The Vow: A Complete Timeline of the NXIVM Cult's Disturbing Activities and Collapse
HBO's true-crime docuseries The Vow takes on the unsavory case of NXIVM, a multilevel marketing company that, on the surface, promoted personal-development classes. While claiming to offer self-help, NXIVM has become associated with a disturbing sex cult and a pyramid scheme in recent years. At the center of NXIVM's chaos is its leader, Keith Raniere, a self-proclaimed genius who, with a cadre of top associates, preyed on women. Not long ago, NXIVM members faced multiple charges of sex trafficking and racketeering. To complement your viewing of the HBO documentary, read ahead for a timeline that gives a detailed look at the events that mark NXIVM's rise and fall.
- 1993: The New York attorney general files a lawsuit against Raniere's business, Consumers' Buyline, accusing it of being a pyramid scheme. A multilevel marketing company, Consumers' Buyline promoted commissions to existing customers for recruiting new ones. When served with the lawsuit, Raniere admitted to no wrongdoing and settled for $40,000. He then started another MLM, National Health Network, which eventually collapsed in 1999.
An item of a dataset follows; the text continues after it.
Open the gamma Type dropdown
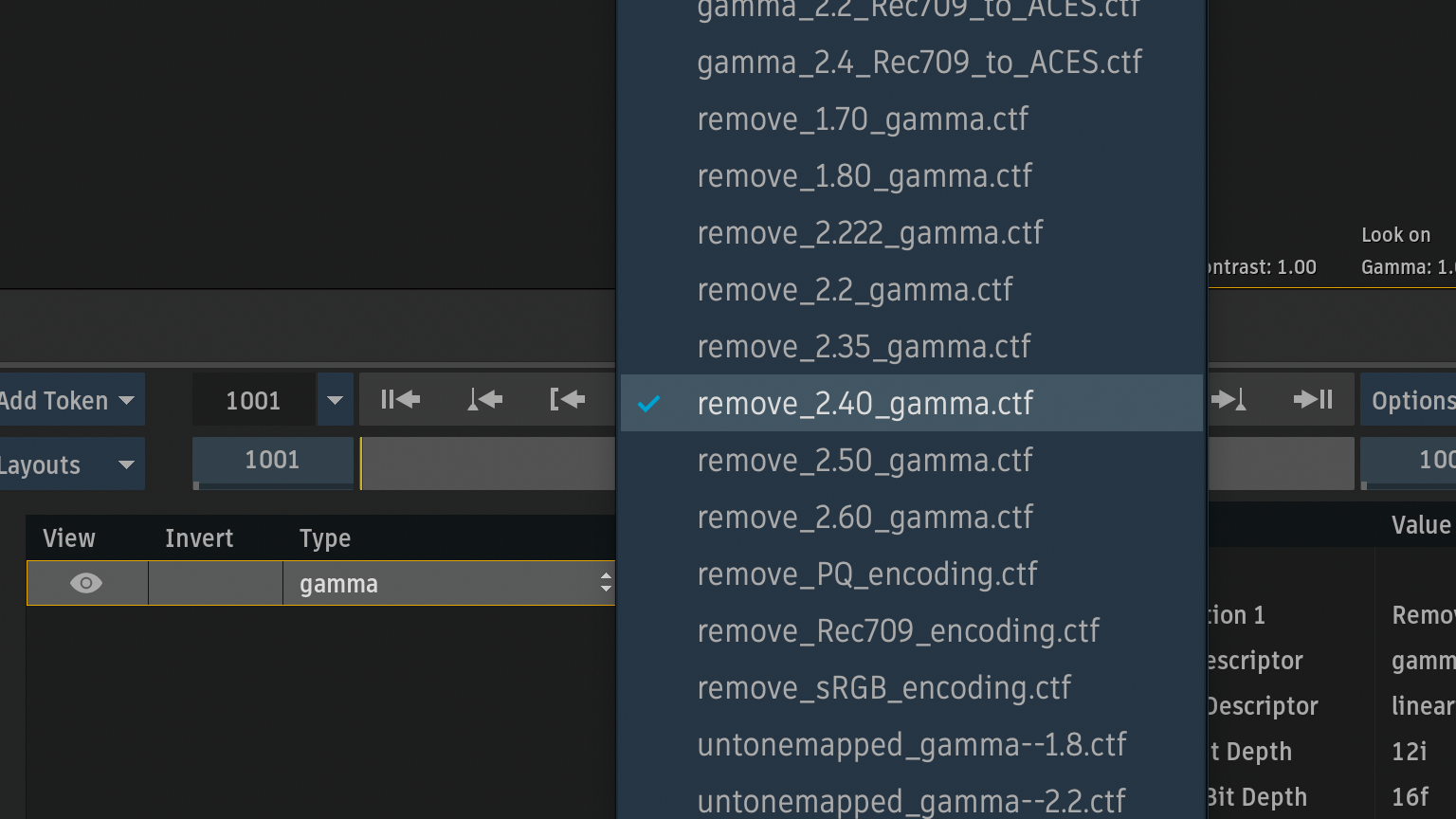This screenshot has width=1456, height=819. [449, 584]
- 1998: Raniere and psychiatric nurse Nancy Salzman establish NXIVM (pronounced "nexium"), headquartering it in Upstate New York. They started the organization as a self-improvement multilevel marketing company that offered "Executive Success Programs." Roughly 16,000 people enrolled in these personal-development classes and workshops to overcome "psychological and emotional barriers." The community referred to Raniere as the "Vanguard" and Salzman as the "Prefect."
- October 2003: In a Forbes piece on NXIVM, Edgar Bronfman Sr. tells reporters that he believes that NXIVM is a cult. Bronfman's daughters, Sara and Clare, were in the group, and Clare funded it.
- 2009: The "NXIVM Nine" confront Raniere. The group cited concerns about the organization's unethical practices and Raniere's abuse. It included Barbara Bouchey, Raniere's former long-term girlfriend.
- February 2012: Cult experts say that NXIVM is a cult. In a Times Union piece, some pointed out that the terms and rituals in NXIVM were very cult-like. One expert even likened Raniere to David Koresh, claiming the leader directed one of the most extreme cults he had ever studied.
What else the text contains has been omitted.